8/27/04 Two letters signed by the five congressman present in Klamath Falls for the recent field hearing, plus Chairman Richard Pombo, that urge the following:
To Craig Manson, Ass't Secretary of Interior: Bring the NAS to peer review the 5-year status review of suckers
To John Keys, USBR Commissioner: Accelerate implementation of the Water Supply Enhancement Act.

In the wake of a recent field hearing held in Klamath Falls, the Chairman of the House Resources Committee sends letters to U.S. Bureau of Reclamation Commissioner and Assistant U.S. Interior Secretary

Congressman Richard Pombo, the Chairman of the U.S. House of Representatives Committee on Resources, today sent two letters to high-level Bush Administration officials, following up on developments that occurred at a July 17th committee field hearing held in Klamath Falls, Oregon.
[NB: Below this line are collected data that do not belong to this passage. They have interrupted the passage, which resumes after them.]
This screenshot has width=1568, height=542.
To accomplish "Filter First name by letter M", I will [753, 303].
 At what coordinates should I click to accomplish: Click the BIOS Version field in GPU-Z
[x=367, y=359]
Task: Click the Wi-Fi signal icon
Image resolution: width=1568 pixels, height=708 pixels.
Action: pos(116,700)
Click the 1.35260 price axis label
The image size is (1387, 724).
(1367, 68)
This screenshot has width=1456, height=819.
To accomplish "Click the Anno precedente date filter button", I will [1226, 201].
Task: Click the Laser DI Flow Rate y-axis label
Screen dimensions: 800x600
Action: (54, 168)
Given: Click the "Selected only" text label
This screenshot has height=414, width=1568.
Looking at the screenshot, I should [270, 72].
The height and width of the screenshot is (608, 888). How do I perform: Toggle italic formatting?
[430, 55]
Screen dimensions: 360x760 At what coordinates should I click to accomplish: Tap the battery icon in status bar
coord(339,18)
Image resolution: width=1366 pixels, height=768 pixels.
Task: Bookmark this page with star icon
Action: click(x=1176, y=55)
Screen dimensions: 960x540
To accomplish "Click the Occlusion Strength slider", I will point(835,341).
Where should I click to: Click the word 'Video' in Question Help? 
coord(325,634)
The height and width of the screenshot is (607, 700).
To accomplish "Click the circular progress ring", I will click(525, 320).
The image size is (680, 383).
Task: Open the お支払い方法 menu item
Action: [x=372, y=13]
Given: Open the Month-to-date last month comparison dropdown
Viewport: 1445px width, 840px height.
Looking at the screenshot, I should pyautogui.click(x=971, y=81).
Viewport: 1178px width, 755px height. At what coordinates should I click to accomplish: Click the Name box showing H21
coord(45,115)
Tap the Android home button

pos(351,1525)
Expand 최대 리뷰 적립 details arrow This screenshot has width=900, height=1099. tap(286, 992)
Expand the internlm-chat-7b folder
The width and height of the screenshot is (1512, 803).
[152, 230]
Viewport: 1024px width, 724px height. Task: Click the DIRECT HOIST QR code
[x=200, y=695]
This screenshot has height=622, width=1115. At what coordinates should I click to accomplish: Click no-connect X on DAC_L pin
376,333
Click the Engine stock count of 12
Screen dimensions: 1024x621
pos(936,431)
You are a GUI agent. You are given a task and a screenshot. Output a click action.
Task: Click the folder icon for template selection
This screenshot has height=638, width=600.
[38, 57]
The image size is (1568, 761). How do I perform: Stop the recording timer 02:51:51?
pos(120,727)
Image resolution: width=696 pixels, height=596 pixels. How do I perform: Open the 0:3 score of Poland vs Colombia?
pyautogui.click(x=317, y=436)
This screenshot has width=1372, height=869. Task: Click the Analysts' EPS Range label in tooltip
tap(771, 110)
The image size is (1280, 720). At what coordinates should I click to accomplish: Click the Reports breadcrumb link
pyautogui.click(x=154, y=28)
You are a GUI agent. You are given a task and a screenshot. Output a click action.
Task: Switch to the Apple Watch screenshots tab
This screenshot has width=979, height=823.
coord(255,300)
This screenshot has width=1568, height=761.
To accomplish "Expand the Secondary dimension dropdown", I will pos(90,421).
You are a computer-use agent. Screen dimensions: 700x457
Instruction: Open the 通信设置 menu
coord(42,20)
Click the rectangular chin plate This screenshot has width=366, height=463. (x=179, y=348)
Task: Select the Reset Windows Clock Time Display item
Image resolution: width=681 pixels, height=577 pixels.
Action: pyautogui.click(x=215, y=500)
That hearing highlighted ways to help resolve the complex endangered species issues in the Klamath Basin. Pombo’s letter was also signed by the five congressmen who participated in the Klamath Falls field hearing: California Members Ken Calvert, John Doolittle, Wally Herger, and George Radanovich, in addition to Oregon Member Greg Walden.

"Overall, we believe the hearing was successful in airing the legitimate concerns of the local communities and advancing resolution on the water issues," the letter noted.

In a letter addressed to John Keys III, the Commissioner of the U.S. Bureau of Reclamation, the congressmen addressed the possibility of developing new storage facilities in the Klamath Basin, an issue that was strongly supported by the farmers, conservationists, tribal members and government officials who testified at the July 17th hearing.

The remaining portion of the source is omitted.